== What you have to do ==
Each record that follows must be reproduced exactly.

** Material shown follows **

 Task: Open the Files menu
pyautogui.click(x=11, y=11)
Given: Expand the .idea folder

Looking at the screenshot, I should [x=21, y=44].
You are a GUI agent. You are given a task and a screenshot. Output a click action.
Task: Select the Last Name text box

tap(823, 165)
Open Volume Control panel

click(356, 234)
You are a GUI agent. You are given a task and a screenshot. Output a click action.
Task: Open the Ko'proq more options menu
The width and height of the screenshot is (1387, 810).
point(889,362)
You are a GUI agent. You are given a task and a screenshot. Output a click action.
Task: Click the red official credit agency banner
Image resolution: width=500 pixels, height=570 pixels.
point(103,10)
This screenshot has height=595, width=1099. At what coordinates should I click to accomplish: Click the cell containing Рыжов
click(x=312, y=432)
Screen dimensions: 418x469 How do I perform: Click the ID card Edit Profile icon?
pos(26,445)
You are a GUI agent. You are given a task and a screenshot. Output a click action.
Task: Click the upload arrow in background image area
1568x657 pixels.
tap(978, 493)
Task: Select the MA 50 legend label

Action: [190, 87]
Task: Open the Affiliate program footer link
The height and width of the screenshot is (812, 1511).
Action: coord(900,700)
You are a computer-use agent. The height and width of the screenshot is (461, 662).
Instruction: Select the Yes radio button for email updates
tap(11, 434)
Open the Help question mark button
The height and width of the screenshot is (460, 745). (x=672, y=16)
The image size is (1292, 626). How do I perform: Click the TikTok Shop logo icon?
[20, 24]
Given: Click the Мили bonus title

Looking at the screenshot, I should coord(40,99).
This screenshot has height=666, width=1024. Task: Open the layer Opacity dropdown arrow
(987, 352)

** End of Material shown **

== Response to this task ==
 Task: Open the Files menu
pyautogui.click(x=11, y=11)
Given: Expand the .idea folder

Looking at the screenshot, I should [x=21, y=44].
You are a GUI agent. You are given a task and a screenshot. Output a click action.
Task: Select the Last Name text box

tap(823, 165)
Open Volume Control panel

click(356, 234)
You are a GUI agent. You are given a task and a screenshot. Output a click action.
Task: Open the Ko'proq more options menu
The width and height of the screenshot is (1387, 810).
point(889,362)
You are a GUI agent. You are given a task and a screenshot. Output a click action.
Task: Click the red official credit agency banner
Image resolution: width=500 pixels, height=570 pixels.
point(103,10)
This screenshot has height=595, width=1099. At what coordinates should I click to accomplish: Click the cell containing Рыжов
click(x=312, y=432)
Screen dimensions: 418x469 How do I perform: Click the ID card Edit Profile icon?
pos(26,445)
You are a GUI agent. You are given a task and a screenshot. Output a click action.
Task: Click the upload arrow in background image area
1568x657 pixels.
tap(978, 493)
Task: Select the MA 50 legend label

Action: [190, 87]
Task: Open the Affiliate program footer link
The height and width of the screenshot is (812, 1511).
Action: coord(900,700)
You are a computer-use agent. The height and width of the screenshot is (461, 662).
Instruction: Select the Yes radio button for email updates
tap(11, 434)
Open the Help question mark button
The height and width of the screenshot is (460, 745). (x=672, y=16)
The image size is (1292, 626). How do I perform: Click the TikTok Shop logo icon?
[20, 24]
Given: Click the Мили bonus title

Looking at the screenshot, I should coord(40,99).
This screenshot has height=666, width=1024. Task: Open the layer Opacity dropdown arrow
(987, 352)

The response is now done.